IGF-I and IGF-binding proteins: stimulatory and inhibitory factors secreted by human prostatic adenocarcinoma cells.

Deregulation of growth observed in malignant cell cultures has been assumed to be the result of increased secretion by these cells of autocrine growth factors, as well as the decreased sensitivity of these cells to inhibitory molecules which are diffused from normal or transformed cells. Our results show that PC-3 cells secreted into the medium, factors having stimulatory and inhibitory activities. We found an IGF-like molecule in medium conditioned by PC-3 cells. Its concentration was less than 1 ng/ml of conditioned medium. We demonstrated that PC-3 cells have receptors for IGF-I and are stimulated by this growth factor. However, the dose response curve shows that 1 ng/ml of IGF-I is not sufficient to indicate autocrine growth regulation by IGF of prostatic carcinoma cells.
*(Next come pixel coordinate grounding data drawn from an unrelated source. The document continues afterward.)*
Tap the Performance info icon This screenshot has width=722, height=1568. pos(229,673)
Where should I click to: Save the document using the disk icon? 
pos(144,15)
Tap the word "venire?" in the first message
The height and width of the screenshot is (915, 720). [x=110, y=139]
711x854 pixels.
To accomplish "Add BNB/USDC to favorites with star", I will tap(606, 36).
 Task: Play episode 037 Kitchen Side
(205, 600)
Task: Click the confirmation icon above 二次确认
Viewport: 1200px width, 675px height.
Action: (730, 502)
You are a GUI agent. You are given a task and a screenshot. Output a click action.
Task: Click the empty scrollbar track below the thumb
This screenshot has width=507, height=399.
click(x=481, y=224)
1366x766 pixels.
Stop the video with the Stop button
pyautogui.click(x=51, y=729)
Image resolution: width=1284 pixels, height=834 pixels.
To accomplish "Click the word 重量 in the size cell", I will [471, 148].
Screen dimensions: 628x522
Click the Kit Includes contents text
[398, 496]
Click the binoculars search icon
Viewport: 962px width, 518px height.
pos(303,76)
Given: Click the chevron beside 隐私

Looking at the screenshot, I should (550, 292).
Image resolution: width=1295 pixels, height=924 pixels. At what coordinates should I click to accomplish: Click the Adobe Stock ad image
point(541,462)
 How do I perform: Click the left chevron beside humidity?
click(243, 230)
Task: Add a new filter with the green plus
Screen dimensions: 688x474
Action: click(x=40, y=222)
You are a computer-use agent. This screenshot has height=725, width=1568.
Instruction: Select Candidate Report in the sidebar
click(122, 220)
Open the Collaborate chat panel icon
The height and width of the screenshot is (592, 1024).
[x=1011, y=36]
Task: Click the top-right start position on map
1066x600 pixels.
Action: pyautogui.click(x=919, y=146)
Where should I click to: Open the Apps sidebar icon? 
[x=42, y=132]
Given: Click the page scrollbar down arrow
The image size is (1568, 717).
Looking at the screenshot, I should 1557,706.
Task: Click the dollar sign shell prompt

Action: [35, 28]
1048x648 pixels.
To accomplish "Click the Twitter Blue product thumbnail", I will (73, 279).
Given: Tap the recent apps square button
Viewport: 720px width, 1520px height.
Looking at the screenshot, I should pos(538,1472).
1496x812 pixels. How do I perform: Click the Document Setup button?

IGF-binding proteins of 90,000, 45,000, 34,000 and 28,000 molecular weight were also secreted by PC-3 cells. It is noteworthy that the secreted proteins which had the greatest inhibitory effect on chick embryo fibroblast growth also has the strongest IGF-binding activity. The probability that the IGF-binding protein secreted by PC-3 cells inhibited serum stimulation of DNA synthesis by preventing stimulation induced by IGF present in the serum is discussed. It is of interest that these IGF-binding proteins inhibited chick embryo fibroblast proliferation but did not inhibit PC-3 cells. This is in agreement with the assumption that IGF present in the medium is not an autocrine growth factor for these cells.